[[ Extracted records open ]]

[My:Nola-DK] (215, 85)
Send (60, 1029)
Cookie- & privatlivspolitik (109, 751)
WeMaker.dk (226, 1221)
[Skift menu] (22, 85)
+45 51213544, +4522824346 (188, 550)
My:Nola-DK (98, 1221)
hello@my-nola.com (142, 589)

[[ Extracted records closed ]]
[[ Extracted records open ]]

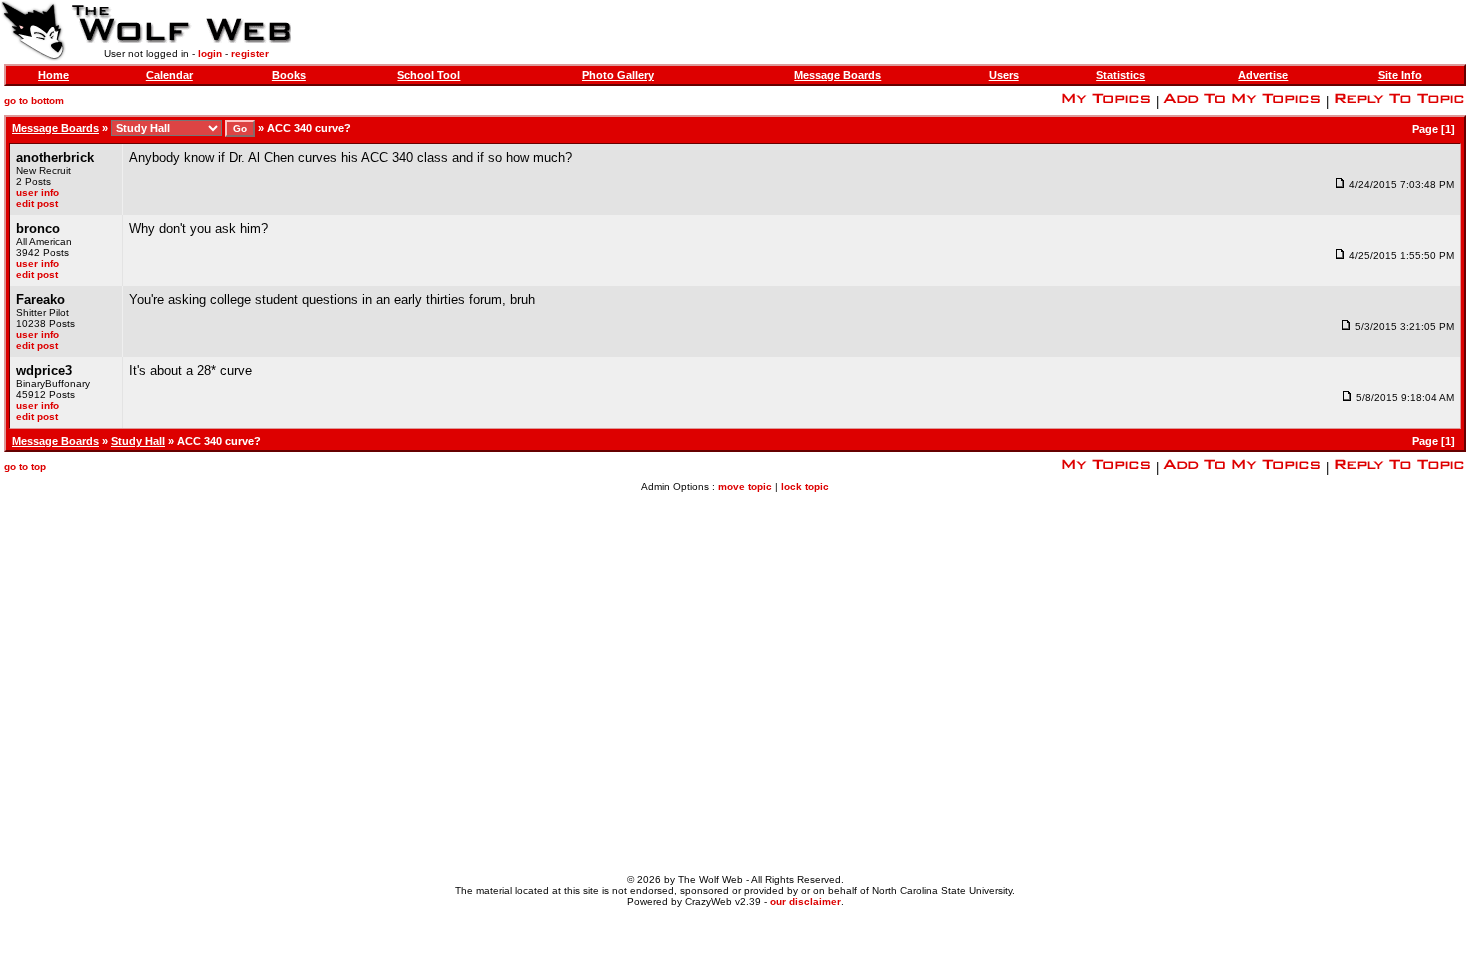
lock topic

[[ Extracted records closed ]]

**What to produce:** In the entries above, please find the line with "Send (60, 1029)" and the line with "hello@my-nola.com (142, 589)", then write out exactly those two lines and every line between them, and nothing more.

**Answer to this task:**
Send (60, 1029)
Cookie- & privatlivspolitik (109, 751)
WeMaker.dk (226, 1221)
[Skift menu] (22, 85)
+45 51213544, +4522824346 (188, 550)
My:Nola-DK (98, 1221)
hello@my-nola.com (142, 589)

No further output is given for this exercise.